Натаниель Готорн - Чертог фантазии. Новеллы
Вскоре, однако, земная жизнь властно берет свое, и наша чета понемногу начинает различать окружающее. Наверно, труднее всего им отрешиться от реальности взаимосозерцания и присмотреться к обступившим их со всех сторон виденьям и теням.
— Милая Ева, где это мы?! — восклицает новый Адам — ибо они изначально наделены речью или иной, равноценной способностью изъясняться и говорят, как дышат. — Должно быть, это какое-то вовсе мне не знакомое место.
— И мне тоже, дорогой Адам, — отзывается новая Ева. — И какое странное место! Дай я прижмусь к тебе и буду смотреть на тебя одного, а то здесь все меня смущает и тревожит.
— Погоди, Ева, — возражает Адам, как видно, более любознательный, — надо же нам хоть немного освоиться. Уж очень здесь чудно! Давай-ка оглядимся.
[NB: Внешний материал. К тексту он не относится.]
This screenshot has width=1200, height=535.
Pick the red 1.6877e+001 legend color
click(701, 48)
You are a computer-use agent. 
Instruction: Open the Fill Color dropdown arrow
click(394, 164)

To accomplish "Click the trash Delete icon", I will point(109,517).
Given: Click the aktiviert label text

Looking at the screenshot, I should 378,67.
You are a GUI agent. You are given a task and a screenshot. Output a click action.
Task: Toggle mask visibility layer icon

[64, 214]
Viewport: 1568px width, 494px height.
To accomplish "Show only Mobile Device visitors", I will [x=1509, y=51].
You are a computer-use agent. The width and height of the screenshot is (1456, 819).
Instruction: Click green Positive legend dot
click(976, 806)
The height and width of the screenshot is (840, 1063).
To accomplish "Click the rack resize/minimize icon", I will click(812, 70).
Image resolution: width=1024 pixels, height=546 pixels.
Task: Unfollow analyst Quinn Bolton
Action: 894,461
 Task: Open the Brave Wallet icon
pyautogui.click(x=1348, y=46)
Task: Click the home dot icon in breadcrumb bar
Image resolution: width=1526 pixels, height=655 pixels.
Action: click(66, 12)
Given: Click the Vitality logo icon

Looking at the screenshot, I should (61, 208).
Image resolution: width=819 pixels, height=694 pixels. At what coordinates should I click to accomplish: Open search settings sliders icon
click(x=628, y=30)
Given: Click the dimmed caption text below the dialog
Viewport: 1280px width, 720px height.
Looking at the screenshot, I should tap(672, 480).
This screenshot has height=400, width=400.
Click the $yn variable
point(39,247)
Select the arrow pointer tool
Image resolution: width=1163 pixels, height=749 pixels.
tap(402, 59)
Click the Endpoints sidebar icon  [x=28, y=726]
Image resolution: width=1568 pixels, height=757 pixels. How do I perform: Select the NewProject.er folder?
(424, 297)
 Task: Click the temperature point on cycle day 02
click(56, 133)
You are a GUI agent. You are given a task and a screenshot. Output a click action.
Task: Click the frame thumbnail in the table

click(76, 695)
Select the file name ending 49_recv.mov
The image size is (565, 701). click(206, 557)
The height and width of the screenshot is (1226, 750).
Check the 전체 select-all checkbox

Что правда, то правда: новоявленным наследникам Земли есть от чего прийти в безнадежное замешательство. Длинные ряды строений с окнами в желтых отблесках рассвета и промежуток булыжной мостовой, изъезженной колесами, отгрохотавшими в невозвратном прошлом! Загадочная тайнопись вывесок! Прямоугольное уродство, равномерные или беспорядочные искажения во всем, что ни встречает взор! Ущербность и невосполнимый износ творений человека в отличие от созданий природы! Скажет ли это хоть что-нибудь разуму, чуждому той искусственности, которая очевидна во всяком фонарном столбе и каждом кирпиче домов? Вдобавок полное запустение и безлюдье там, где обычно царит шумная суета, непременно вызовут тоскливое чувство даже у Адама и Евы, хоть они ведать не ведают о недавнем изничтожении человечества. Ибо пустынный лес полон жизни, а пустынный город мертв.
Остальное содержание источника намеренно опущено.